The IPCC bill is expected to be tabled for its second reading in the current parliamentary sitting. While there is little doubt that Malaysia desperately needs an independent oversight commission for the police, the IPCC bill, first tabled in August last year, further weakens the already anaemic oversight mechanism currently in place and must be rejected.
The bill fails to address widespread public concerns about police misconduct, ongoing misuse of power against government critics, and custodial deaths. If passed, the bill would not, as the government states, promote accountability, but rather shield police officers from scrutiny and independent oversight.
Abuse of police power in Malaysia
Malaysia has a long history of police abuse, including the excessive use of force, torture, ill-treatment, harassment, and deaths in custody. Human rights violations by police officers have been documented by both national and international civil society groups.
Police have also abused their power to restrict freedom of expression and assembly in Malaysia. The space for peaceful protests has shrunk considerably. Police personnel continue to harass those criticising government officials and have arbitrarily arrested peaceful protesters under the guise of dealing with the Covid-19 pandemic.

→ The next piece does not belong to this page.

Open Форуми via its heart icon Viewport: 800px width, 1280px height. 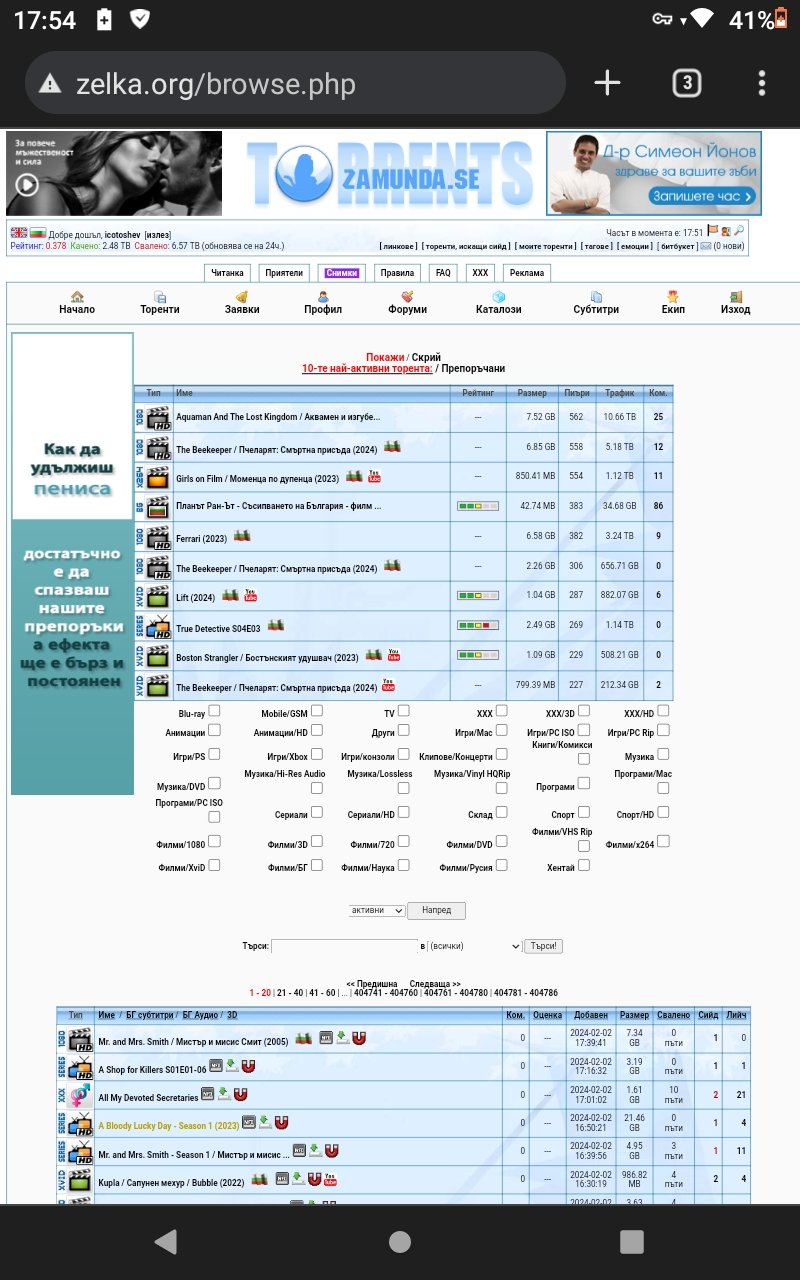click(x=407, y=297)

The aggressive application of the Sedition Act 1948, in particular against government critics, is another abuse of police power frequently witnessed. Between January and August 2021, civil societies documented investigations under the Sedition Act being opened by police in 17 cases involving 37 individuals in total. The recent investigations of #Lawan protest organisers under the Sedition Act are another worrying example of police overstep to the detriment of human rights.
The Communications and Multimedia Act 1998 is also frequently used by police to censor human rights defenders, journalists, artists, political opponents and ordinary members of the public who have been critical of the police, government officials or Malaysian royalty, or shared opinions about issues deemed sensitive by the government, such as race and religion.
Police misconduct and violence
This year alone we have seen multiple alarming custodial deaths. In January, former police volunteer reservist Mohd Afis Ahmad died from blunt force trauma to the head just a day after he was arrested. In another case in April, milk trader A. Ganapathy was admitted to the intensive care unit upon his release after 12 days in police custody, where he later died. Autopsy results revealed he died from complications arising from injuries on his legs and shoulders, believed to have been sustained while in police custody. In May, security guard S. Sivabalan died about 70 minutes after he was arrested by police, allegedly of a heart attack. Promised investigations into each of the above cases appear not to have made any progress.